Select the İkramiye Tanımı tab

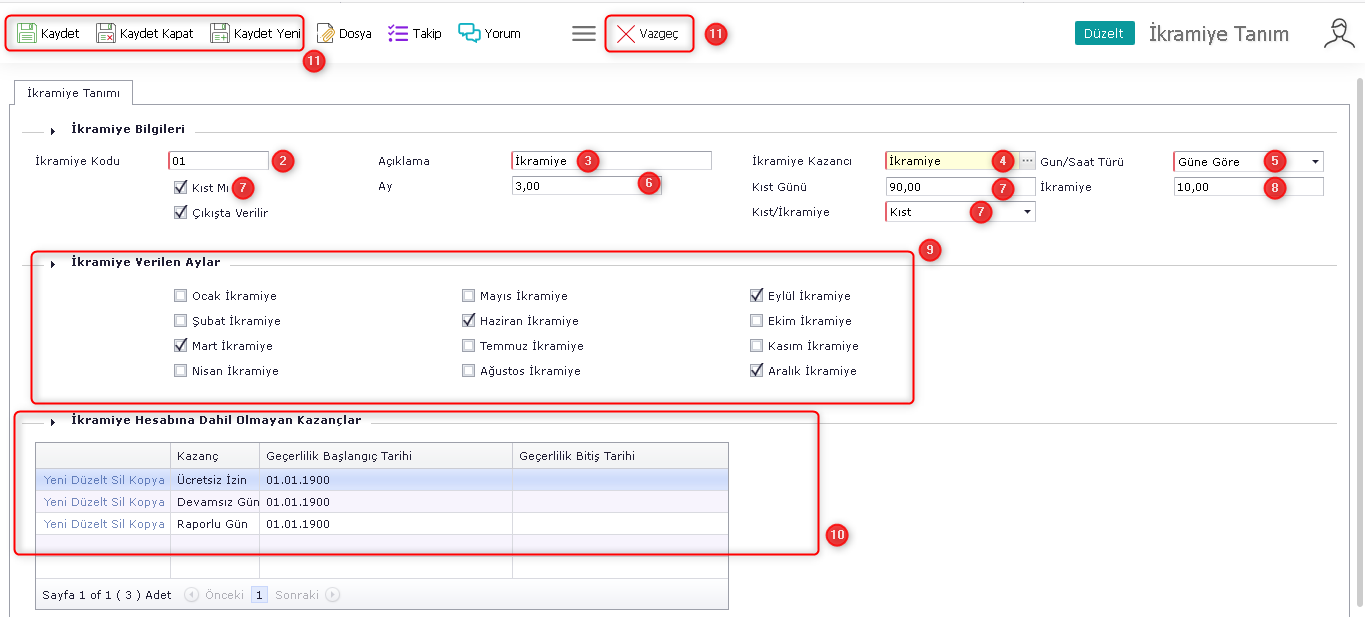(73, 93)
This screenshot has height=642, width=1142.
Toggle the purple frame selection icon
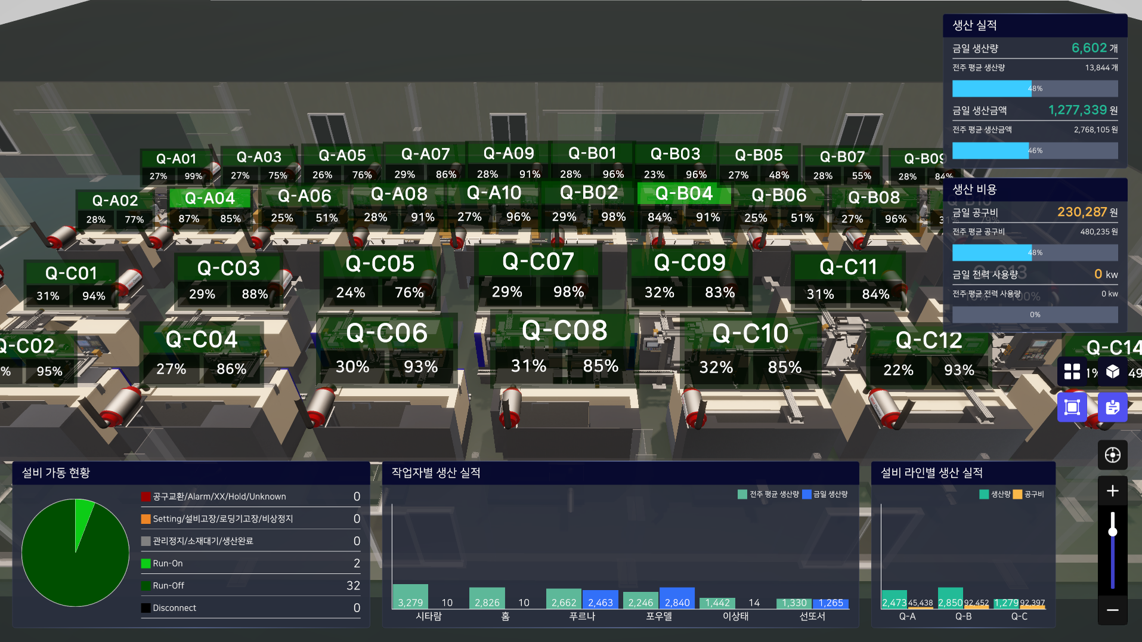pos(1072,407)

##########

# ABOUT THIS EXERCISE
Leave the pictures out and return each entry exactly.

# WRITTEN ANSWER
Select the İkramiye Tanımı tab

(73, 93)
This screenshot has height=642, width=1142.
Toggle the purple frame selection icon
pos(1072,407)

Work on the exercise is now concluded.